How to complete this task –
Only those lines running from the line that contains "The height and width of the screenshot is (529, 1112)." through the end of the material are to be written out, each exactly as shown.

Given entries –
****
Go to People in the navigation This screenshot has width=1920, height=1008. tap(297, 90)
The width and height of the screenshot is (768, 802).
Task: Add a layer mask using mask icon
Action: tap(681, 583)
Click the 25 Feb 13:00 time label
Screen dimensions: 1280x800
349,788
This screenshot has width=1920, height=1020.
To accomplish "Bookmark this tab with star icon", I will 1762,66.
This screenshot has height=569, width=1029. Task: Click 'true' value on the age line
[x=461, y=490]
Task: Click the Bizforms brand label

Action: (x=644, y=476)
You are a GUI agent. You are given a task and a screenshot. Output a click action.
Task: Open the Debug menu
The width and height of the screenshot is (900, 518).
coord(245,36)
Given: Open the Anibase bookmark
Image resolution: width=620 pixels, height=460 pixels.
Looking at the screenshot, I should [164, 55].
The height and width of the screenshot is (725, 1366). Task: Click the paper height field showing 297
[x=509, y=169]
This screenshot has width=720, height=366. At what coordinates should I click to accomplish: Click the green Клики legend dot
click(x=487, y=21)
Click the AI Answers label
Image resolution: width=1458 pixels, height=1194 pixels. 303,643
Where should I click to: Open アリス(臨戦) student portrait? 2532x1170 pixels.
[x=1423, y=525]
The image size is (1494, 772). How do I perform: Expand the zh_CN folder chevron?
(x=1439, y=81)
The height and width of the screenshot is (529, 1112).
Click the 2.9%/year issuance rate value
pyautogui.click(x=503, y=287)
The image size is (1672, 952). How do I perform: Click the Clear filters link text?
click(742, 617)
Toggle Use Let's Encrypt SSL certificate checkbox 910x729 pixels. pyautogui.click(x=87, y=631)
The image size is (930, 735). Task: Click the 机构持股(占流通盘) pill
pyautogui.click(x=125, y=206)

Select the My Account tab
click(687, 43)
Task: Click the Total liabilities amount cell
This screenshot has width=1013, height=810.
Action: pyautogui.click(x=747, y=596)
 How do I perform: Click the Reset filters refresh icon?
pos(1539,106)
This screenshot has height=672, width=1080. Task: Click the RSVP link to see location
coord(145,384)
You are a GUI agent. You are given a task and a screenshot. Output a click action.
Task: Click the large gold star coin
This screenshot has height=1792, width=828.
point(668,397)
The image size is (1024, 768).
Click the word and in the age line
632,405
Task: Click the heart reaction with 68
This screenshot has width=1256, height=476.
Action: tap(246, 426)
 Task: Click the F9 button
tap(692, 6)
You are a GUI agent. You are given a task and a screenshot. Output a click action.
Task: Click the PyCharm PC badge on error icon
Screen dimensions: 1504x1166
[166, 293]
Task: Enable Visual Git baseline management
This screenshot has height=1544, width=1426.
****
Written solution –
The height and width of the screenshot is (529, 1112).
Click the 2.9%/year issuance rate value
pyautogui.click(x=503, y=287)
The image size is (1672, 952). How do I perform: Click the Clear filters link text?
click(742, 617)
Toggle Use Let's Encrypt SSL certificate checkbox 910x729 pixels. pyautogui.click(x=87, y=631)
The image size is (930, 735). Task: Click the 机构持股(占流通盘) pill
pyautogui.click(x=125, y=206)

Select the My Account tab
click(687, 43)
Task: Click the Total liabilities amount cell
This screenshot has width=1013, height=810.
Action: pyautogui.click(x=747, y=596)
 How do I perform: Click the Reset filters refresh icon?
pos(1539,106)
This screenshot has height=672, width=1080. Task: Click the RSVP link to see location
coord(145,384)
You are a GUI agent. You are given a task and a screenshot. Output a click action.
Task: Click the large gold star coin
This screenshot has height=1792, width=828.
point(668,397)
The image size is (1024, 768).
Click the word and in the age line
632,405
Task: Click the heart reaction with 68
This screenshot has width=1256, height=476.
Action: tap(246, 426)
 Task: Click the F9 button
tap(692, 6)
You are a GUI agent. You are given a task and a screenshot. Output a click action.
Task: Click the PyCharm PC badge on error icon
Screen dimensions: 1504x1166
[166, 293]
Task: Enable Visual Git baseline management
This screenshot has height=1544, width=1426.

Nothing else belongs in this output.